Muhafazakar-dır en soldaki insanı bile. Tahakkümerdir. Ne tükürmesi, döver sokağa atar acımaz. Türkiye sadece İstanbul ya da İzmir değil, anlatamıyordum insanlara, sonunda öğrendiler. Ne zaman, nasıl oldu.. Bir zaman ve bir şekilde oldu. Ne kesin tarih verebilirim ne de olay. Elli- altmış yıllık bir geçmiş değil çok çok daha eski. Döndü dönüştü, çünkü toprak kurudu verimsizleşti. İnsan yetişmiyor artık bu topraklarda. Artık sadece her yerdeler ve iktidardalar.

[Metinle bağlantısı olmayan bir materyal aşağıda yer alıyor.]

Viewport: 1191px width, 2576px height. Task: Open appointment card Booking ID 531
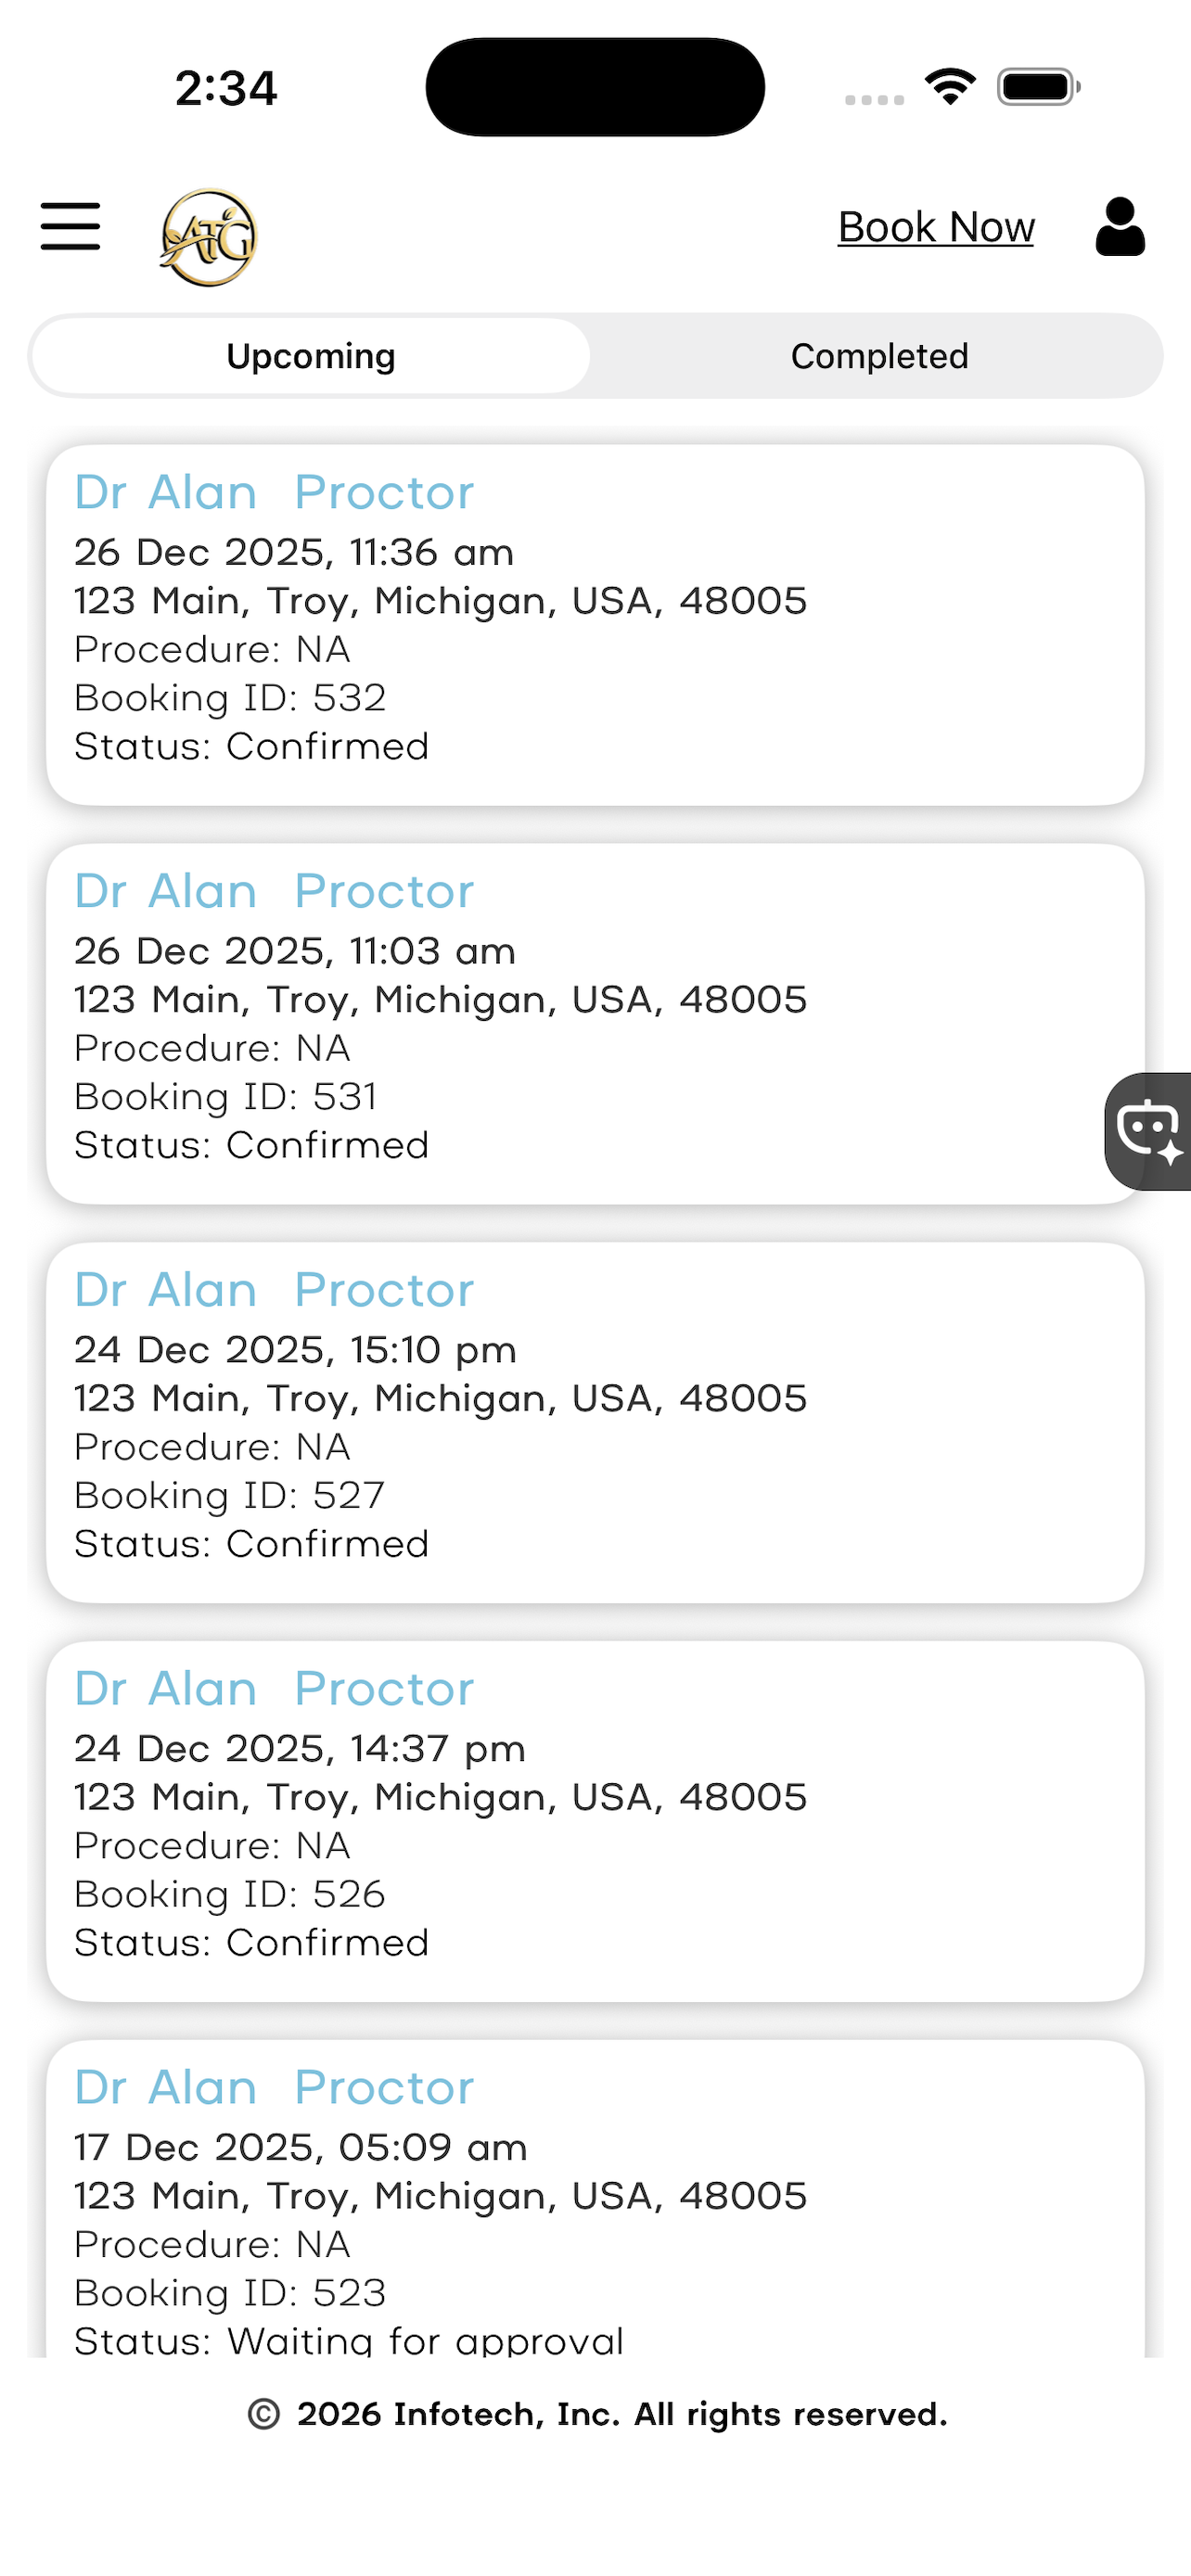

O yüzden, olmayan sınırlarla çizilen bu alanları savunmak ya da kormak mümkün değil.
Adamlar yapıyor..Haklı, yapıyor. Hoş olması, boş olması sonucunu ortadan kaldırmıyor. Ben bildim bilelinin lafıdır o. Eskiden sağ iktidarlar yapar sol düzeltir denirdi. Bizde de benzer bir laf vardı. Şimdi bu var: Adamlar yapıyor.. Bunlara BBC nin belgesellerini izletmek lazım diyeceğim ama yine de aynı şeyi söyleyecekler: Adamlar yapıyor.. Ötekiler de döviz krizi ve borsanın çöküşünün arkasında Ergenekon arar. Hani Ece sordu ya ne zaman olduk biz böyle diye.. Olduk işte, olduktan sonra zamanının ne önemi var..
İçinde yaşadığım 100 kişilik toplumun 99'u muhafazakar olup, olmayan bir ben kalsam da "ha tamam o zaman" deyip yoluma devam etmeyeceğimi, edemeyeceğimi biliyorsunuz. Benimki de bir tür kendi değerlerimi muhafaza etmek. "Aaa ne güzel devrim yapıyorduk, ne oldu şimdi" gibi bir durum yok, o yüzden şaşkınlıktan ziyade öfke duyduğum. İnsan içinde yaşadığı toplumun muhafazakarlığını çok iyi analiz edebilse bile tahakküme tepki gösterebilir, göstermeli de. Anlamak, sessiz kalmaya yetmiyor, yetmemeli.
YanıtlaSilEtme zaten.. Sanırım teslimiyetçi bir anlam çıkmış benim yorumdan.. Perde arkasında kalanın artık ortalığa dökülmesinin rahatsızlığı olabilir ama teslimiyet asla. Anlamda eksik kalan bir de toprağın kuruması: Anadolu öyle bir coğrafyaydı ki geleni reddetmez kendi evladı sayardı. Yerli ile yeni yepyeniyi üretirdi. Adı da uygarlık-tı. İnsanlık-tı. İşte nasıl oldu neyle olduysa olan o topraktaki bu hamura oldu.